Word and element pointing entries
-- begin --

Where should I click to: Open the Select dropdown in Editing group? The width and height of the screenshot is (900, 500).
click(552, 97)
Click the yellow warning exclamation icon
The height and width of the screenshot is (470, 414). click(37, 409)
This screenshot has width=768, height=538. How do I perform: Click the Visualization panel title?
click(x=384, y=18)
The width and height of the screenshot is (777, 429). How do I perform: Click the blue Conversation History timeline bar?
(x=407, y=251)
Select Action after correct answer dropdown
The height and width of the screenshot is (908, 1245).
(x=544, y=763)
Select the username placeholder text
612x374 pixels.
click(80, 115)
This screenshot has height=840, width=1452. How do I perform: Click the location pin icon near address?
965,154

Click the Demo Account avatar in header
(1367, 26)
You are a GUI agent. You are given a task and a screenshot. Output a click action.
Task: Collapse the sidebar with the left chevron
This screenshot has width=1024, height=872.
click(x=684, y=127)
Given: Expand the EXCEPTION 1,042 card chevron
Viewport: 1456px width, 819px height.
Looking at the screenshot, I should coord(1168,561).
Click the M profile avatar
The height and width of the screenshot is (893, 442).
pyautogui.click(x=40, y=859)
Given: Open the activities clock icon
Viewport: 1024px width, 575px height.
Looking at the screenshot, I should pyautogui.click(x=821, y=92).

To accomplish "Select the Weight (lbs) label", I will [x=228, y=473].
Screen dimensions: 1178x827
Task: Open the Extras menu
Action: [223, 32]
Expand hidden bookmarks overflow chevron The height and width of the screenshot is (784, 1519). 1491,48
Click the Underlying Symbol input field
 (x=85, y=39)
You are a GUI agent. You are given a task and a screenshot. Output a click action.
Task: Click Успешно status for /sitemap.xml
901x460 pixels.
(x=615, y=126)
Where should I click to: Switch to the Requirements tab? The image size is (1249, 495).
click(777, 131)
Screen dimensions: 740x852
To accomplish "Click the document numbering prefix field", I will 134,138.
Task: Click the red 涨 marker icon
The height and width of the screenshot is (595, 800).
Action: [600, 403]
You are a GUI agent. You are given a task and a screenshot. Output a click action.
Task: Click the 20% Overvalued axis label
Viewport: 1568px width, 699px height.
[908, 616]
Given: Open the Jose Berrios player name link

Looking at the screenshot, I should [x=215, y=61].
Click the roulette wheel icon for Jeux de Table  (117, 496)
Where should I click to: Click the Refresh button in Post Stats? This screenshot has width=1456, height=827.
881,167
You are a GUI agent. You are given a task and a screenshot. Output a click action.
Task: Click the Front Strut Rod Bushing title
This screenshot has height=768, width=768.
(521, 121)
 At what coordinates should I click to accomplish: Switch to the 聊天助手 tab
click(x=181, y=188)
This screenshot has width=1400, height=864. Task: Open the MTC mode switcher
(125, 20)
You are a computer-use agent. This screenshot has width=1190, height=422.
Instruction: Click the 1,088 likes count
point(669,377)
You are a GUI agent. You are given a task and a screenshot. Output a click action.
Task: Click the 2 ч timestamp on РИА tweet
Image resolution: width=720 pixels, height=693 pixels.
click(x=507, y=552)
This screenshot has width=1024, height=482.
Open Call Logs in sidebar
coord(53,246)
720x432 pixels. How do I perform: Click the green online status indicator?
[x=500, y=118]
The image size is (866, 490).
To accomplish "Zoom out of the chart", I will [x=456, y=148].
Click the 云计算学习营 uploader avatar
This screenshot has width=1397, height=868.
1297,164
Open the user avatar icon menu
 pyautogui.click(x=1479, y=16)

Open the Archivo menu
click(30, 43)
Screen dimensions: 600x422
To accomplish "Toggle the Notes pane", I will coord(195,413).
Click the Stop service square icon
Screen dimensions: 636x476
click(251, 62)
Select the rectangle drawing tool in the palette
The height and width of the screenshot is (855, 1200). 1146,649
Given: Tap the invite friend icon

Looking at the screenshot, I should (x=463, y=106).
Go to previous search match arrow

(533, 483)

-- end --

* **YOUR GOAL**
Please output every line of the items above, character for character, from start to finish.

* **EXERCISE RESPONSE**
Where should I click to: Open the Select dropdown in Editing group? The width and height of the screenshot is (900, 500).
click(552, 97)
Click the yellow warning exclamation icon
The height and width of the screenshot is (470, 414). click(37, 409)
This screenshot has width=768, height=538. How do I perform: Click the Visualization panel title?
click(x=384, y=18)
The width and height of the screenshot is (777, 429). How do I perform: Click the blue Conversation History timeline bar?
(x=407, y=251)
Select Action after correct answer dropdown
The height and width of the screenshot is (908, 1245).
(x=544, y=763)
Select the username placeholder text
612x374 pixels.
click(80, 115)
This screenshot has height=840, width=1452. How do I perform: Click the location pin icon near address?
965,154

Click the Demo Account avatar in header
(1367, 26)
You are a GUI agent. You are given a task and a screenshot. Output a click action.
Task: Collapse the sidebar with the left chevron
This screenshot has width=1024, height=872.
click(x=684, y=127)
Given: Expand the EXCEPTION 1,042 card chevron
Viewport: 1456px width, 819px height.
Looking at the screenshot, I should coord(1168,561).
Click the M profile avatar
The height and width of the screenshot is (893, 442).
pyautogui.click(x=40, y=859)
Given: Open the activities clock icon
Viewport: 1024px width, 575px height.
Looking at the screenshot, I should pyautogui.click(x=821, y=92).

To accomplish "Select the Weight (lbs) label", I will [x=228, y=473].
Screen dimensions: 1178x827
Task: Open the Extras menu
Action: [223, 32]
Expand hidden bookmarks overflow chevron The height and width of the screenshot is (784, 1519). 1491,48
Click the Underlying Symbol input field
 (x=85, y=39)
You are a GUI agent. You are given a task and a screenshot. Output a click action.
Task: Click Успешно status for /sitemap.xml
901x460 pixels.
(x=615, y=126)
Where should I click to: Switch to the Requirements tab? The image size is (1249, 495).
click(777, 131)
Screen dimensions: 740x852
To accomplish "Click the document numbering prefix field", I will 134,138.
Task: Click the red 涨 marker icon
The height and width of the screenshot is (595, 800).
Action: [600, 403]
You are a GUI agent. You are given a task and a screenshot. Output a click action.
Task: Click the 20% Overvalued axis label
Viewport: 1568px width, 699px height.
[908, 616]
Given: Open the Jose Berrios player name link

Looking at the screenshot, I should [x=215, y=61].
Click the roulette wheel icon for Jeux de Table  (117, 496)
Where should I click to: Click the Refresh button in Post Stats? This screenshot has width=1456, height=827.
881,167
You are a GUI agent. You are given a task and a screenshot. Output a click action.
Task: Click the Front Strut Rod Bushing title
This screenshot has height=768, width=768.
(521, 121)
 At what coordinates should I click to accomplish: Switch to the 聊天助手 tab
click(x=181, y=188)
This screenshot has width=1400, height=864. Task: Open the MTC mode switcher
(125, 20)
You are a computer-use agent. This screenshot has width=1190, height=422.
Instruction: Click the 1,088 likes count
point(669,377)
You are a GUI agent. You are given a task and a screenshot. Output a click action.
Task: Click the 2 ч timestamp on РИА tweet
Image resolution: width=720 pixels, height=693 pixels.
click(x=507, y=552)
This screenshot has width=1024, height=482.
Open Call Logs in sidebar
coord(53,246)
720x432 pixels. How do I perform: Click the green online status indicator?
[x=500, y=118]
The image size is (866, 490).
To accomplish "Zoom out of the chart", I will [x=456, y=148].
Click the 云计算学习营 uploader avatar
This screenshot has width=1397, height=868.
1297,164
Open the user avatar icon menu
 pyautogui.click(x=1479, y=16)

Open the Archivo menu
click(30, 43)
Screen dimensions: 600x422
To accomplish "Toggle the Notes pane", I will coord(195,413).
Click the Stop service square icon
Screen dimensions: 636x476
click(251, 62)
Select the rectangle drawing tool in the palette
The height and width of the screenshot is (855, 1200). 1146,649
Given: Tap the invite friend icon

Looking at the screenshot, I should (x=463, y=106).
Go to previous search match arrow

(533, 483)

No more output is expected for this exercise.